**TASK STATEMENT:**
Look through the records below and collect all lines that hold the string "magnifier".

**INFORMATION GIVEN:**
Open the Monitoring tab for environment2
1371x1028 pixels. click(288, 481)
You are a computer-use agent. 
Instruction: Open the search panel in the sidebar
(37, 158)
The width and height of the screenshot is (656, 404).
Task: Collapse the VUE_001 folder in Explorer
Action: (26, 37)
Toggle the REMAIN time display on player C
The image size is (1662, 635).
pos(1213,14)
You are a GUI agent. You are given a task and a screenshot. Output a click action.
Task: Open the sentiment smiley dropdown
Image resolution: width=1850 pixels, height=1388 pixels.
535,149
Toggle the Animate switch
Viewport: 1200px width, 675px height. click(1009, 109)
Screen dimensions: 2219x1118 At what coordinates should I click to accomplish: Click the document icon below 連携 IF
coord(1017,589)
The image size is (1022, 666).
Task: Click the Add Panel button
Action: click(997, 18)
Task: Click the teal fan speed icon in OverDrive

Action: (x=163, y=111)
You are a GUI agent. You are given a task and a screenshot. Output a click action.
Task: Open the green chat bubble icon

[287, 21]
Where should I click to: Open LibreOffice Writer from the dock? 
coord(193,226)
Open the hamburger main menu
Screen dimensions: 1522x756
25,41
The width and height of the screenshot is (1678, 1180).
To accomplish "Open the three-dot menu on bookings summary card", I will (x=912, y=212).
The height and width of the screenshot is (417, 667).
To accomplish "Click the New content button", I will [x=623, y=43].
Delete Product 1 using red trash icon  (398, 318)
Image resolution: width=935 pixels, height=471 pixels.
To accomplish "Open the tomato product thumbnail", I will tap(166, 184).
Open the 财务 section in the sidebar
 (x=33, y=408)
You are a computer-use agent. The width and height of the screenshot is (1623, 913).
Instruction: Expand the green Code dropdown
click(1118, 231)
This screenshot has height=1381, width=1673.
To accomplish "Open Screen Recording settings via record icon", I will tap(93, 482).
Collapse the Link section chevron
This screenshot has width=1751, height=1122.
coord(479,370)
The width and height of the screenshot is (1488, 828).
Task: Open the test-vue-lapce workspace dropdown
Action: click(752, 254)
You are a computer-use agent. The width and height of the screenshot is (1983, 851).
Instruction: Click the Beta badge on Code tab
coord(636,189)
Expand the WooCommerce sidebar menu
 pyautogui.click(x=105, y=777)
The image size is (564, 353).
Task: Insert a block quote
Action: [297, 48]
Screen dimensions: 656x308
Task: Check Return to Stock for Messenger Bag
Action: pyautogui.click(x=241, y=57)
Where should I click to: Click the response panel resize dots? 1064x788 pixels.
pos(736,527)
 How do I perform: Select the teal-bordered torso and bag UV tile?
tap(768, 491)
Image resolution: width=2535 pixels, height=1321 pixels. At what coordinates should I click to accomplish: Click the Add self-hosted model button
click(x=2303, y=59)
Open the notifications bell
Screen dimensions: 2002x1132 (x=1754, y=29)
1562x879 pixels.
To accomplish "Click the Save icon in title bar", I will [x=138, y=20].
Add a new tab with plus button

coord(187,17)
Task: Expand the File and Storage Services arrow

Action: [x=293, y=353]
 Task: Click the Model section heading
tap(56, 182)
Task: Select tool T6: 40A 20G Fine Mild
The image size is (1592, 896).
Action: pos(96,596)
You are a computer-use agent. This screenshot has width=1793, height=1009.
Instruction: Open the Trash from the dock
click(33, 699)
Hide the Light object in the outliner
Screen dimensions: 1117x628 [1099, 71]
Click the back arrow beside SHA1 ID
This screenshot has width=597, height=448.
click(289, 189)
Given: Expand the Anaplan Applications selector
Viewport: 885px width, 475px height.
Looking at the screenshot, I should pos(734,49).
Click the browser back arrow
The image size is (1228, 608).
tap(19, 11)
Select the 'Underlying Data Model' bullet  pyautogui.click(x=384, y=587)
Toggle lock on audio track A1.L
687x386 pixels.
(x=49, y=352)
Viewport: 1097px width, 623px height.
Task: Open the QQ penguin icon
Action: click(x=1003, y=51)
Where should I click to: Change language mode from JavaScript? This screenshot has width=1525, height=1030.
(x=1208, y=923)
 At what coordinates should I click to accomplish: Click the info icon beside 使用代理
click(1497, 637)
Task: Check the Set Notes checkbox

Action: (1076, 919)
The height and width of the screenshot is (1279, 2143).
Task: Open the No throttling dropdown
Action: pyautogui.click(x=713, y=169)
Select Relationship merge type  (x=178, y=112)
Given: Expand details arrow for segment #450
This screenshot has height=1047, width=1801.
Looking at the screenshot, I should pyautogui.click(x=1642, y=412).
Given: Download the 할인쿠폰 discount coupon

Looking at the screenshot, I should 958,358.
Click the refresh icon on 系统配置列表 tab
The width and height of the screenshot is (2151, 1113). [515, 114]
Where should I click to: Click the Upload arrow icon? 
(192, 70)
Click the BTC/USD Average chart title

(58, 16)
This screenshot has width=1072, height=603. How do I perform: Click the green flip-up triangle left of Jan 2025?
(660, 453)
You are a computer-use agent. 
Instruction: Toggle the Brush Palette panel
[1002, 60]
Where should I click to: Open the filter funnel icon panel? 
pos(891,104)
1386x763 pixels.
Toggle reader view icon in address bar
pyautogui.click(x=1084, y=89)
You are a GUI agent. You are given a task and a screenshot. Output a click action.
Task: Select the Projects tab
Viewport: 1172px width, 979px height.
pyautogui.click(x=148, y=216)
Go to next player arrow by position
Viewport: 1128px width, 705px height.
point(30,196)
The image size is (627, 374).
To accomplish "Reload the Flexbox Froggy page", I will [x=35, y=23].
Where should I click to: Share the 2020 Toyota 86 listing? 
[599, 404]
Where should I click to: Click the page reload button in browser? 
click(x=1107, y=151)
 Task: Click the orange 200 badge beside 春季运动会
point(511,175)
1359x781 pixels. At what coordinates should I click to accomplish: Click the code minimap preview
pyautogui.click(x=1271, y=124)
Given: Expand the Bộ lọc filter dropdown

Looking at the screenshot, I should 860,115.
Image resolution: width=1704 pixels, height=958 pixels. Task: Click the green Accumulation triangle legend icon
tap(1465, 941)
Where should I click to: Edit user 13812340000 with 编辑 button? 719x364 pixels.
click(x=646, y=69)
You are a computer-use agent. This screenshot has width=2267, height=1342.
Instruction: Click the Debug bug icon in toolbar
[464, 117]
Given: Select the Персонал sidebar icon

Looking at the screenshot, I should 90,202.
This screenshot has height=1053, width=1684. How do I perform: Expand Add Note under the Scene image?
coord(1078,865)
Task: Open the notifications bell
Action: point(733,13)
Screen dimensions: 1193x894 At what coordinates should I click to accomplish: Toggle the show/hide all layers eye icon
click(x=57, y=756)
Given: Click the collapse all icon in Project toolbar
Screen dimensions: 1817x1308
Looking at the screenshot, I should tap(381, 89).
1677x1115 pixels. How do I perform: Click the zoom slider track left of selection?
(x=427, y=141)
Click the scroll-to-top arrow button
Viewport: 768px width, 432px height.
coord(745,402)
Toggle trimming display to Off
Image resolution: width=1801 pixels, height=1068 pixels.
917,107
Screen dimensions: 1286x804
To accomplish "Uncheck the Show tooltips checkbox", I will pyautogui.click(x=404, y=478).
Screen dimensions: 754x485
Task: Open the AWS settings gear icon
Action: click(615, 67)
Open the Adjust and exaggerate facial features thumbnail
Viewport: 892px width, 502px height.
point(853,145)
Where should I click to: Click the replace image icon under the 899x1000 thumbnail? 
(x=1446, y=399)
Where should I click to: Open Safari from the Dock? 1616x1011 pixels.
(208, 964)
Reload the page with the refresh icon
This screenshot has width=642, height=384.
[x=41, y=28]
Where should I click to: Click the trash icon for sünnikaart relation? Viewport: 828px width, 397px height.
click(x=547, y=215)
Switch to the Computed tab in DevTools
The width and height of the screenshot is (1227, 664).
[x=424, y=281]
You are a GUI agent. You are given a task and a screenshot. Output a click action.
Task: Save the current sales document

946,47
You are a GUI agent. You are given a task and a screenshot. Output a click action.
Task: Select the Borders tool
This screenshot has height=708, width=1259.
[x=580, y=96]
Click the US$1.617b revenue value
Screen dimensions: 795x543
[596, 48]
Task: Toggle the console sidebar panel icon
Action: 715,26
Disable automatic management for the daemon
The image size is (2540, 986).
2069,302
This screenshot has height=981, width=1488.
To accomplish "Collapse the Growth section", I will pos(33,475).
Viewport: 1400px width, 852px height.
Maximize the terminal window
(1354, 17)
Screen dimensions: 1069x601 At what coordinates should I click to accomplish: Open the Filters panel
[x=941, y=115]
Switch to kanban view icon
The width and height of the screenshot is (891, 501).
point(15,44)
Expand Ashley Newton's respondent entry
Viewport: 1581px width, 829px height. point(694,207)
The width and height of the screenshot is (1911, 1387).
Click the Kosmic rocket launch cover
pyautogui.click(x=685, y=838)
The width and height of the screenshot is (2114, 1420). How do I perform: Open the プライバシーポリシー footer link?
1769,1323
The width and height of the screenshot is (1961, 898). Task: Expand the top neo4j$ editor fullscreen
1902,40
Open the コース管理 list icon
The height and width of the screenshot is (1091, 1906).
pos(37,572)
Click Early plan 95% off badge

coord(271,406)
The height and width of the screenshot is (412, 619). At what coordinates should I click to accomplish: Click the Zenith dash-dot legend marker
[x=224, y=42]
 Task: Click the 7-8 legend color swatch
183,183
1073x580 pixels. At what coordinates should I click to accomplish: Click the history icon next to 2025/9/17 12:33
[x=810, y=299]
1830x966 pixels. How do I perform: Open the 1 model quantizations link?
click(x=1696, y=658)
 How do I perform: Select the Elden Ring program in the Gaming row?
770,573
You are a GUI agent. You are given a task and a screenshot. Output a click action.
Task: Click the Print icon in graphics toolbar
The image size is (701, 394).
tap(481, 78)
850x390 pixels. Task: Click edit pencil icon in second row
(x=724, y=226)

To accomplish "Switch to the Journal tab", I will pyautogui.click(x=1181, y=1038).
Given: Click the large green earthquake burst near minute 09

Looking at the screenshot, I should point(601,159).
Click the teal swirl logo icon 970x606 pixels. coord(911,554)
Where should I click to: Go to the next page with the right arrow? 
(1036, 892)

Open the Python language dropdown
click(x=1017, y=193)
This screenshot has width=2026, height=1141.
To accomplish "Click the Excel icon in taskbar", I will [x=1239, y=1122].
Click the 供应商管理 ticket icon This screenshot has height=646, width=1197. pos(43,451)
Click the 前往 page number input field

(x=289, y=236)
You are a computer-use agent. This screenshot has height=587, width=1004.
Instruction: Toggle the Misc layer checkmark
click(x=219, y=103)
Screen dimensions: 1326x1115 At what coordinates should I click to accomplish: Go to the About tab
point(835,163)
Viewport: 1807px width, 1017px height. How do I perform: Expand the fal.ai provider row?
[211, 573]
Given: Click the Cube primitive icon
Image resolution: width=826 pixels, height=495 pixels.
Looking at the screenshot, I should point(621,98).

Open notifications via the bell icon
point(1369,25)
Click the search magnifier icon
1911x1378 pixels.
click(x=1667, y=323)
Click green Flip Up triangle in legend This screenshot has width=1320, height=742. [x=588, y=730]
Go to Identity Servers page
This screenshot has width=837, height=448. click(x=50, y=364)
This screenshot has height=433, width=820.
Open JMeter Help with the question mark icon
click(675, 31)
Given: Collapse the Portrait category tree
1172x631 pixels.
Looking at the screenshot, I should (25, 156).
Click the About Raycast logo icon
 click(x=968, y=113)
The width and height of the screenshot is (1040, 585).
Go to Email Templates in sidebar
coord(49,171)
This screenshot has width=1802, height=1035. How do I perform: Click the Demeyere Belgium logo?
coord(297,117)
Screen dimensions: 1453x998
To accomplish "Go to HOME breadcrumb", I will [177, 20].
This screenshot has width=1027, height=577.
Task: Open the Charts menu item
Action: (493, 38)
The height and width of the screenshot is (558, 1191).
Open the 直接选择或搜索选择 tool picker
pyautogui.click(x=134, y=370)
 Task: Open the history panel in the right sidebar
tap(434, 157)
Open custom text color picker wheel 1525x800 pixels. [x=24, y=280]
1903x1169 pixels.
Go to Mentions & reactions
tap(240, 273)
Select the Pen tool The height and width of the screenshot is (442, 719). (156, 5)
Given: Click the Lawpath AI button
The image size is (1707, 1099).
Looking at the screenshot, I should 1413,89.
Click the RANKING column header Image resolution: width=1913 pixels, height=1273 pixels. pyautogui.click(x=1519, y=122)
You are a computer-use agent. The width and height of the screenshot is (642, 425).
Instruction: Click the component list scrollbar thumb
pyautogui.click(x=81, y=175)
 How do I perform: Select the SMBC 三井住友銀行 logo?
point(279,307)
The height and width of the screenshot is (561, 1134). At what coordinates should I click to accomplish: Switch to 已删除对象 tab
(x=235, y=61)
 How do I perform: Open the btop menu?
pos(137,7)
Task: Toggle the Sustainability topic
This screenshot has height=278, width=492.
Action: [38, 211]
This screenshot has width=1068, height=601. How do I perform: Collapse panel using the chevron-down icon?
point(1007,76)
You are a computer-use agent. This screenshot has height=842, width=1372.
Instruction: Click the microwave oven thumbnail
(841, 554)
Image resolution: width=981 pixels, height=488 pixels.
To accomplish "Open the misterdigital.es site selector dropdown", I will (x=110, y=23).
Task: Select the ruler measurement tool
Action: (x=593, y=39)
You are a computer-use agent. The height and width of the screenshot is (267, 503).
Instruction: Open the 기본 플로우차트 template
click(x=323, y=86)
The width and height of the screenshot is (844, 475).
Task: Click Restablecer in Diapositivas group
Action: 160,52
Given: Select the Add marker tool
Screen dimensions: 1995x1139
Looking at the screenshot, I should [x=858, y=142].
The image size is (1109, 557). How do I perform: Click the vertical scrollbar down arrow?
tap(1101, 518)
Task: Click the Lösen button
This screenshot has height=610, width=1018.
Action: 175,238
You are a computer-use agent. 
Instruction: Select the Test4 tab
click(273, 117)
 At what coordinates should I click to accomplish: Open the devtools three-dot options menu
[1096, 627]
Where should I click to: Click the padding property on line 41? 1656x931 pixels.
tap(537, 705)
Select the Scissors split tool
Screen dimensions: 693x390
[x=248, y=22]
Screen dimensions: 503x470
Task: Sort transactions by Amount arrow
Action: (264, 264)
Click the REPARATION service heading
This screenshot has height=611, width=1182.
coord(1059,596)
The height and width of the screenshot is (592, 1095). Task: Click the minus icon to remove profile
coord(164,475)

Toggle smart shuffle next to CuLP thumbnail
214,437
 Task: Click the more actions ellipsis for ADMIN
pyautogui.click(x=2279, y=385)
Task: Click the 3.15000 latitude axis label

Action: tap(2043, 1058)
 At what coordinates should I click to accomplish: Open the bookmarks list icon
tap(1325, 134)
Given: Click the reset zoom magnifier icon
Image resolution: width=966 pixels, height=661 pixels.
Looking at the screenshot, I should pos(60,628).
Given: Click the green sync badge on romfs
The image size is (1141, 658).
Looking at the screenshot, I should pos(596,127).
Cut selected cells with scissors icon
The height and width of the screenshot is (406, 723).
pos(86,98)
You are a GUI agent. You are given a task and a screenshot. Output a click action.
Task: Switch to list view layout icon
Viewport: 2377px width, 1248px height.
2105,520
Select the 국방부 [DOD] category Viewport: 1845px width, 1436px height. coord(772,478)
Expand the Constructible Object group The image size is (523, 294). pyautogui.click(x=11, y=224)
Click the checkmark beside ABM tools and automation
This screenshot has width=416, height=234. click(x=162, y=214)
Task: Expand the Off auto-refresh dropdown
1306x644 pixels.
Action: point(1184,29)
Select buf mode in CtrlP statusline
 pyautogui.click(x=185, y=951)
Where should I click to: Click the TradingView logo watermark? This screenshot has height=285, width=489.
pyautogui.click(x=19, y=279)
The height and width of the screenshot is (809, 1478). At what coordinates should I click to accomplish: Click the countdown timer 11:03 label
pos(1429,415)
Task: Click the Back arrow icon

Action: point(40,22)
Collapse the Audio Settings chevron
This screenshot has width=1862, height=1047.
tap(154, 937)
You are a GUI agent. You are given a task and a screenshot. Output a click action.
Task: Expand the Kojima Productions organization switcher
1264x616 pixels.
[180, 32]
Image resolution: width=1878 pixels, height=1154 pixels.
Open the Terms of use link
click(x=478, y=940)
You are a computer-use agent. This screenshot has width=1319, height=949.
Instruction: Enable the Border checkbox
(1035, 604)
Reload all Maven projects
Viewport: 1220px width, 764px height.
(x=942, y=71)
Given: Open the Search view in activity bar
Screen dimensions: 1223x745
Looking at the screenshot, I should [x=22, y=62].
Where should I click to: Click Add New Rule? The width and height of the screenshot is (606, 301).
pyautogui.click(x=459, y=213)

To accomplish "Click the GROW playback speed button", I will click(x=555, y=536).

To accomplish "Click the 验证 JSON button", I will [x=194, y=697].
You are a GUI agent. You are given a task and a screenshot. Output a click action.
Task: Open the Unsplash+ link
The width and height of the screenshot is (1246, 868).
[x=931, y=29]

**RESULT:**
Click the search magnifier icon
Given: Click the reset zoom magnifier icon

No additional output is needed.